### EXERCISE DATA
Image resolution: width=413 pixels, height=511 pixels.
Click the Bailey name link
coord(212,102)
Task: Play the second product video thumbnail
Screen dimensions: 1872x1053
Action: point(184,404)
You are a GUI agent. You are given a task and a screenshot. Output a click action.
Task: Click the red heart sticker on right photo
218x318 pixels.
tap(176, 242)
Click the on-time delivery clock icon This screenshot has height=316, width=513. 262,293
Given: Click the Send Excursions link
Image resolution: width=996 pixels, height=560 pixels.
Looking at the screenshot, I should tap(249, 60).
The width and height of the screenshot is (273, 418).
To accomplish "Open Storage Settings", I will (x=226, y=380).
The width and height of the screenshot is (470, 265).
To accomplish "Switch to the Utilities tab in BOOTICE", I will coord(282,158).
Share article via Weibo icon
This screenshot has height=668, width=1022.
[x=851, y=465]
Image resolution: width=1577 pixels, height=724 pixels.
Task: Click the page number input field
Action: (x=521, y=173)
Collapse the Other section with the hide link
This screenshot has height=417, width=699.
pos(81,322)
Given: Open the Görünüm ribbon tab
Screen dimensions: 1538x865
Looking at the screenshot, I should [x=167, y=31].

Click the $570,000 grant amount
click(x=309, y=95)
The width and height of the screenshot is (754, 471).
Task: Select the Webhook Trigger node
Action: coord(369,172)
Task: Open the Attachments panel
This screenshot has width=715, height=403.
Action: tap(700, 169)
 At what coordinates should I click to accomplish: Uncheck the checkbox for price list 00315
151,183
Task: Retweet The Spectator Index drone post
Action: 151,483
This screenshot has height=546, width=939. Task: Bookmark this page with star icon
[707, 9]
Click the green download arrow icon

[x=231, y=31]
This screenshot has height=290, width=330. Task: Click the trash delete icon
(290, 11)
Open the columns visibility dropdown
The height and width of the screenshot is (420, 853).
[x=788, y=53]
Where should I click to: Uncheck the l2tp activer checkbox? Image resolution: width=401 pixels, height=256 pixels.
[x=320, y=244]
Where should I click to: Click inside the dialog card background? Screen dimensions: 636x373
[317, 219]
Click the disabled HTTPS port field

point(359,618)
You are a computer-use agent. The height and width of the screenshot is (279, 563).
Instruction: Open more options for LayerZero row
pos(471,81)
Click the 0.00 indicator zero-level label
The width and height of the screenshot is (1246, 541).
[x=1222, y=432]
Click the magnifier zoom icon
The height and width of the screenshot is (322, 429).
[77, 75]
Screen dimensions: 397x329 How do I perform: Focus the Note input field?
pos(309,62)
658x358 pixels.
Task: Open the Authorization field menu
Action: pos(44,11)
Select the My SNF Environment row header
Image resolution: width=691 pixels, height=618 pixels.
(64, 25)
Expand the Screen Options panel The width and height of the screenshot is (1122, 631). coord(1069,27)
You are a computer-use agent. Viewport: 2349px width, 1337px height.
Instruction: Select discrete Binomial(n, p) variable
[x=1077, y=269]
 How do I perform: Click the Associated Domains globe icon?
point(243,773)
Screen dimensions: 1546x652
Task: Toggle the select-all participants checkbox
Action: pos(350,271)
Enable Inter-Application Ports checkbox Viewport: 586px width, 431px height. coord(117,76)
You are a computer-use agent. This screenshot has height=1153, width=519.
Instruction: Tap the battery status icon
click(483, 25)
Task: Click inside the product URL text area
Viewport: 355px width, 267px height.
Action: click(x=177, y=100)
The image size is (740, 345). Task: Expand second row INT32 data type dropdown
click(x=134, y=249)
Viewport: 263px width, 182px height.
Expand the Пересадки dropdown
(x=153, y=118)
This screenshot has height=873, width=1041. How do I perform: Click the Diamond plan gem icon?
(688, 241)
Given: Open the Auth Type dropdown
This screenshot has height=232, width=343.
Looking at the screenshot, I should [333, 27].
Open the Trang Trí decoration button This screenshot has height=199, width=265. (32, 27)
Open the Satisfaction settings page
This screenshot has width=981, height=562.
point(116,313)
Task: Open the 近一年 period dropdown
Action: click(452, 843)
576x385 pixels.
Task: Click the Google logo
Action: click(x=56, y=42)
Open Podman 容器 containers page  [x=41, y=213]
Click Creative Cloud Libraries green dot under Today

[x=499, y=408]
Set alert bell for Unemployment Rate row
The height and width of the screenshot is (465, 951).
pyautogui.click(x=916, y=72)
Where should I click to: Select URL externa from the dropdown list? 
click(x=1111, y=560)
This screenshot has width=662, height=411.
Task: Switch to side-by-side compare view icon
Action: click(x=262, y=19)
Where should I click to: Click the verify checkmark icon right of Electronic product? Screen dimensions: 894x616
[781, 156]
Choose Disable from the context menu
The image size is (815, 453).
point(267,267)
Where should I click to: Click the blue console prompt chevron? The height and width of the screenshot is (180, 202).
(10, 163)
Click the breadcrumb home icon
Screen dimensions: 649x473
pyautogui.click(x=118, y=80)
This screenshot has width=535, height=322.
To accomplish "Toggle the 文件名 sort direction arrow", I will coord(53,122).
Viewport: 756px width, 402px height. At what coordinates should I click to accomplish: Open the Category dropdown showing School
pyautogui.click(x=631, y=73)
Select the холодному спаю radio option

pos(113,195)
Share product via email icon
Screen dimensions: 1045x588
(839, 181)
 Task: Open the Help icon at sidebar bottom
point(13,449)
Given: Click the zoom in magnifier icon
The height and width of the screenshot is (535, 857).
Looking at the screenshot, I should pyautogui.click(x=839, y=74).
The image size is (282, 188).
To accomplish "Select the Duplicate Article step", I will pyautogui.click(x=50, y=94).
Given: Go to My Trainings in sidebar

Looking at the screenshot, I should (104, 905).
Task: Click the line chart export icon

### EXERCISE OBJECTIVE
Rescale the listing lines from the line holding "Select the My SNF Environment row header" through the line holding "[x=1077, y=269]", inclusive. Reproduce each line along with its request, and multiply every coordinate in the answers by 1.2, rounding to whole numbers with halves rounded up.

### THE REPLY
Select the My SNF Environment row header
Image resolution: width=691 pixels, height=618 pixels.
(77, 30)
Expand the Screen Options panel The width and height of the screenshot is (1122, 631). coord(1283,32)
You are a computer-use agent. Viewport: 2349px width, 1337px height.
Instruction: Select discrete Binomial(n, p) variable
[x=1292, y=323]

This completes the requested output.